RUU 355: No harm, no foul
The Hadi Awang private member’s bill is on the order paper and may be debated in the House this session after government matters are concluded
By Dr Kamarul Zaman Yusoff, Tanjak
A number of our laws that are outdated may and indeed should be amended in keeping with the times and current needs, Attorney-General Mohamed Apandi Ali said last month speaking to reporters.
Although the AG was referring specifically to the Common Gaming Houses Act which dates all the way back to 1953, nonetheless there are other laws too already past 60 years old, and their punishments now rendered wholly inadequate.
Apandi cited the maximum penalty of RM100 under the Minor Offences Act as one example of a fine where its amount has ceased to be a deterrent under present circumstances.
Another such outdated law, we might add, is Act 355 — the Syariah Courts (Criminal Jurisdiction) Act 1965.
When the Acts were first enacted, parliament had intended the legislation to be relevant.
Our current lawmakers, such as Abdul Hadi Awang who is MP for Marang, believe that the sentences available to punish syariah criminal offenders should also be increased befitting our evolved situation.
There is no reason why we should not rightly support Hadi’s efforts to update Act 355 that was created more than half a century ago.
Back in 1965
Act 355 was read for the second time during the parliamentary sitting on 3 March 1965 by Tun Abdul Rahman Yaakub, who at the time was the Minister of Land and Mines.
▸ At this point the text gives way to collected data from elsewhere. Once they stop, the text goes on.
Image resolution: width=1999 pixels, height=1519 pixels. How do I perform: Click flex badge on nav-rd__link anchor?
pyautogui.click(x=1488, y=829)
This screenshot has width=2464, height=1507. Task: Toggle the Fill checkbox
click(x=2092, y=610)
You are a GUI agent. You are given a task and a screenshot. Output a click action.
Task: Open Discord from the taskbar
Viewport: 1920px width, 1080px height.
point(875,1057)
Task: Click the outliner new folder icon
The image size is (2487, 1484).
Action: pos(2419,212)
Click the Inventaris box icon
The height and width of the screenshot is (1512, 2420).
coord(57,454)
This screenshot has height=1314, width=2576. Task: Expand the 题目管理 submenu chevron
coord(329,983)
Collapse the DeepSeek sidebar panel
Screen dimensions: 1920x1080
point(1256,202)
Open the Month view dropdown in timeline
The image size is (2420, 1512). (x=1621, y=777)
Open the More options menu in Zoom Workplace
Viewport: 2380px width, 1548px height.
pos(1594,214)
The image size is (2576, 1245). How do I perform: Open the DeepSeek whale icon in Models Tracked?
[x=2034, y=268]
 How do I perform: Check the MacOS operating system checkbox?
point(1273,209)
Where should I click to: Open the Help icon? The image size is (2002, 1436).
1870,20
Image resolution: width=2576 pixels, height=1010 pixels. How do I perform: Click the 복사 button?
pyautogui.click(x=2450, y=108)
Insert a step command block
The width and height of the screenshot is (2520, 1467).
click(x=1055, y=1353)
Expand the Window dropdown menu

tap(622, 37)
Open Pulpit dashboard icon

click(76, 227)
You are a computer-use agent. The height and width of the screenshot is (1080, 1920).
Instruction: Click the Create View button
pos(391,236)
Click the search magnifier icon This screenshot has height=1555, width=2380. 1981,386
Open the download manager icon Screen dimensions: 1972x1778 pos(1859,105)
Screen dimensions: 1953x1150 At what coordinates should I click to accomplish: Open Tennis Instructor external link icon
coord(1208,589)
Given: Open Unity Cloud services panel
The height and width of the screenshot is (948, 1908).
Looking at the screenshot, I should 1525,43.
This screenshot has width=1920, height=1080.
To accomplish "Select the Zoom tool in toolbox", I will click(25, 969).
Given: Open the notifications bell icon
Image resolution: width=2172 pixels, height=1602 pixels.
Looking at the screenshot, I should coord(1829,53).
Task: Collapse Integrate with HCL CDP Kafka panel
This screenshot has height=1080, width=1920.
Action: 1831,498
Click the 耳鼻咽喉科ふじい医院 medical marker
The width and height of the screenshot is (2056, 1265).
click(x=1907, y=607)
The Act was being introduced based on a constitutional need that arose at the time, he explained.
Since Independence, there have been many state enactments passed by the respective state legislative bodies that provide different punishments for offences that are enumerated in List II (State List), Ninth Schedule of the federal constitution, Abdul Rahman enumerated.
The state’s power to make such enactments are contained in Item 1 List II which states,
“…the constitution, organization and procedure of Syariah courts, which shall have jurisdiction only over persons professing the religion of Islam and in respect only of any of the matters included in this paragraph, but shall not have jurisdiction in respect of offences except in so far as conferred by federal law;…”
Abdul Rahman clarified that Act 355, via its Section 2, gives jurisdiction to the syariah courts relating to these offences whereas Section 3 of the Act renders all offences tried prior to the coming into force of the Act as validly tried as if jurisdiction in respect thereof had been conferred on those courts by Federal law.
In the parliamentary debate, support for Act 355 was voiced by Mohamed Asri Muda, Fatimah Abdul Majid and Wan Abdul Kadir Ismail.
Act 355 source of syariah court jurisdiction
According to the Hansard, PAS president Mohamed Asri had stated that Act 355 was “a good effort in preliminary steps towards unifying the positions of the syariah courts throughout the nation”.
Federal legislator cum Wanita Umno chief Fatimah said, “indeed it is a must for a permanent law to be enacted to standardize the punishments for offences carried out in this country”.
Umno MP for Kuala Terengganu Wan Abdul Kadir said, “standardization of the enforcement of syariah laws has been the dream and aspiration of everybody in this state”.
In replying to Mohamed Asri, who asked for a guarantee that the limitations for stricter sentences would not be made absolute, Abdul Rahman in his closing statement mentioned: “The answer is yes… if the Parliament in the future thinks that the sentences in Section 2 are insufficient, the same can be amended”.
At that point in time (1965), it was noted by Mohamed Asri how Act 355 had granted powers of a magnitude to the syariah courts, and the heartening development was embraced positively by his Islamist party.